Your instructions
From the items below, extract every line that contains the string "brick". Case counts.

[Start Data shown]

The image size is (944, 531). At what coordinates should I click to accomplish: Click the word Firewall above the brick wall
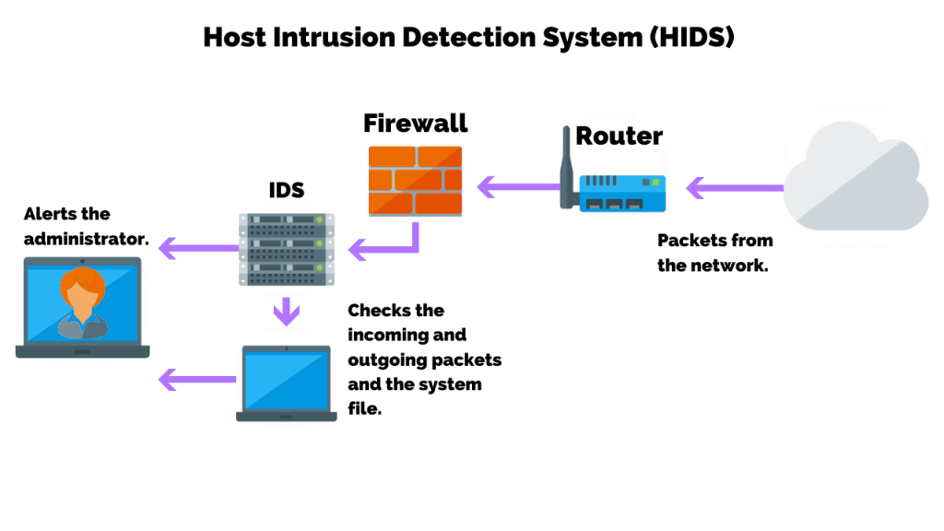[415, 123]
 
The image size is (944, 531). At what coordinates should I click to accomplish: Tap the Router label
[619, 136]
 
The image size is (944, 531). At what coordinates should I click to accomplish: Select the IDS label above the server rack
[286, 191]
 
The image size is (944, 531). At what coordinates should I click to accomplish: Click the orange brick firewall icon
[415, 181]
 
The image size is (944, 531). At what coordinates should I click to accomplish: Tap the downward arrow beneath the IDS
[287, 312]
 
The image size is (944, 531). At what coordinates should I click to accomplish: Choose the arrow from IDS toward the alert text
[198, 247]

[End Data shown]
[Start Data shown]

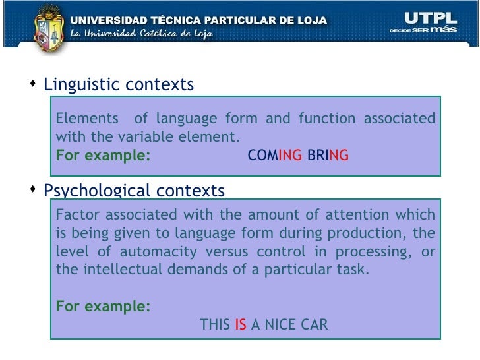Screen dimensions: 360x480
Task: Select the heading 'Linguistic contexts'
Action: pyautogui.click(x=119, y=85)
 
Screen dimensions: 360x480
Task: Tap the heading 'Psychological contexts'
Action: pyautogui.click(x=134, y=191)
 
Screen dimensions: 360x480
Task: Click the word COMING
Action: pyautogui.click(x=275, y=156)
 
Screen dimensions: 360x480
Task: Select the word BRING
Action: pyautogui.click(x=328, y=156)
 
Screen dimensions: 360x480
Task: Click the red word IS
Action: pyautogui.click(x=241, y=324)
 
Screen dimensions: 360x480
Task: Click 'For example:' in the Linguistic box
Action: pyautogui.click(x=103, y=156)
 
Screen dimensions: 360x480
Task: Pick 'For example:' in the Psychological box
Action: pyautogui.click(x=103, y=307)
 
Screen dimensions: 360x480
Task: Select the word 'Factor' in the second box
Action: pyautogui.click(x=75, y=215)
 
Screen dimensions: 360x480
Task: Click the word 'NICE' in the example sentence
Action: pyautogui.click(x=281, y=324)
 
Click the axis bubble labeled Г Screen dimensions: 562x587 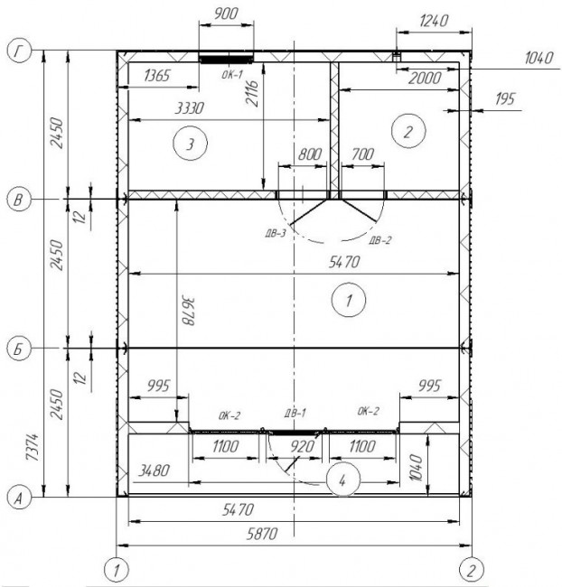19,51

[End Data shown]

Exercise answer
The image size is (944, 531). At what coordinates should I click to accomplish: Click the word Firewall above the brick wall
The image size is (944, 531). At what coordinates should I click to accomplish: Click the orange brick firewall icon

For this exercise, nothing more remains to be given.